I have been to Perugia once before – on our way to Rome over fall break last semester, we stayed there one night on Caitlin’s friend Tori, who was studying in Perugia. I was able to fit in all I wanted to do in just two days. On my bus from the train station to Piazza Italia, I sat with a very funny and loud group of Netherlanders – definitely an accent I have never heard before! They were traveling around Italy for six weeks and camping in the outskirts of major towns, which I think would be a very fun thing to do.

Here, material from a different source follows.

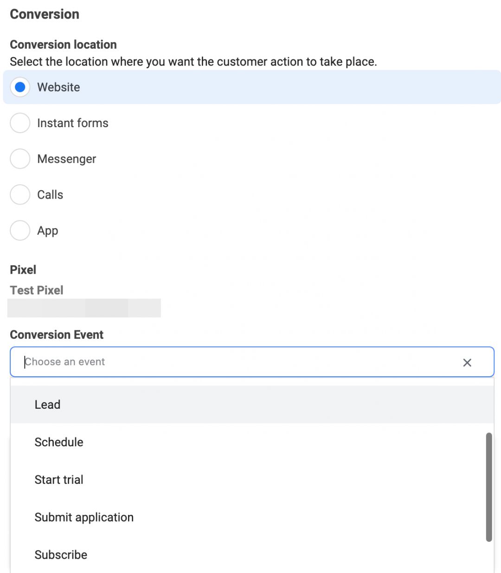Select the Website conversion location
501x573 pixels.
(x=20, y=87)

My hotel was on the upper part of the hill right around the corner from Piazza Novembre IV, where Fountain Maggiore and the Colleigo di Cambio are located. Yesterday, I decided to adventure over to the lower part of Perugia towards the outskirts of the town, where the University of Perugia and San Pietro are located. I am amazed at how everything shuts down between 1pm and 4pm – I wish I had known that before I walked all the way to that part of town! I was entertained though by a young Italian guy who tried to convince me that the only way I would learn and appreciate the language more would be if I “spent the night exploring Perugia with a guy who knows the city” – yeh right, I’ll pass. I walked around the gardens outside the university, which have a spectacular view of Umbria – sorry Reynolda Gardens, I think Perugia beats you!

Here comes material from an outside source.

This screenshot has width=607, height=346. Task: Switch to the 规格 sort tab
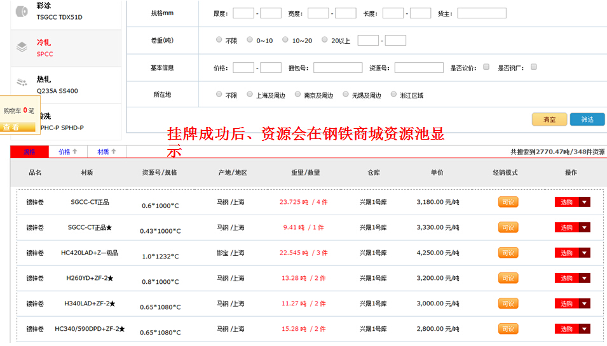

I finally got to San Pietro, which is unbelievable – every square inch of the church is decorated by marble, gold, or a painting. The age of paintings underneath the ceiling clearly showed in their dark, faded appearance, but they were still very dramatic. My favorite part of the church was the choir, which was very bright as opposed to the rest of the church, and had paintings from one of my favorite artists of the Renaissance – Perugino.Henry James once called Perugia “little city of the infinite views”; now I see why – every time I got lost (which was kind of frequent), I could never complain, because I would finally stumble across a wall overlooking the vast Umbrian landscape. Maybe it’s because I grew up near Chicago where the land is completely flat, but being able to see rolling hills and tiny hilltop towns for miles and miles evokes a sensation that I can't even describe. I remember last semester talking to my friends about not wanting to leave Europe – when would we ever get the chance to fly from country to country each weekend and explore a new landscapes and cultures?

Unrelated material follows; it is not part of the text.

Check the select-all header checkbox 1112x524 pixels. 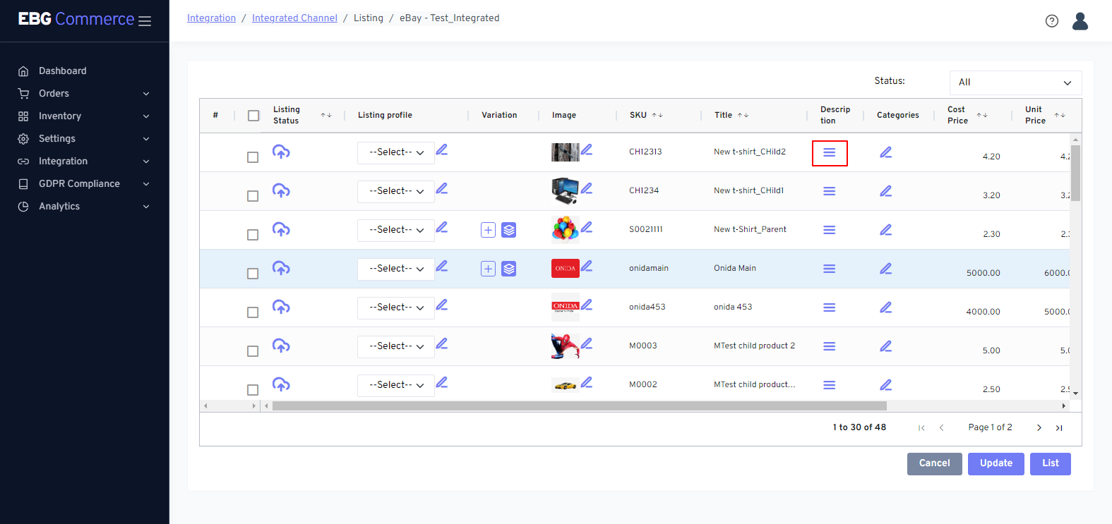(253, 116)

On Friday, I went to San Severo – the actual church was closed off to visitors, but the chapel behind it was open, which houses the only remaining work of Raphael in the region – all the rest were carted off to France by Napoleon. Raphael had worked with artists such as Perugino and Pinturicchio while he lived in Perugia, and was commissioned for the San Severo painting.My friend Anna was is studying in Venice this summer, and she was able to visit Perugia for the weekend! It was so nice to finally hang out with a friend and hear about her time in Venice. We visited the National Gallery of Umbria, which in honor of Pinturicchio’s 550th birthday anniversary was currently exhibiting all of the surviving movable works of the artist. Literally starving after the museum, we searched for any restaurant that was open earlier that 8pm. Anna introduced me to the Italian tradition of drinking spritzers before dinner. I had a long trip to Siena the next day, so after watching Greek dubbed in Italian, I tried to catch a goodnight sleep. Siena’s my last city on my trip – I can’t believe how quickly it went by!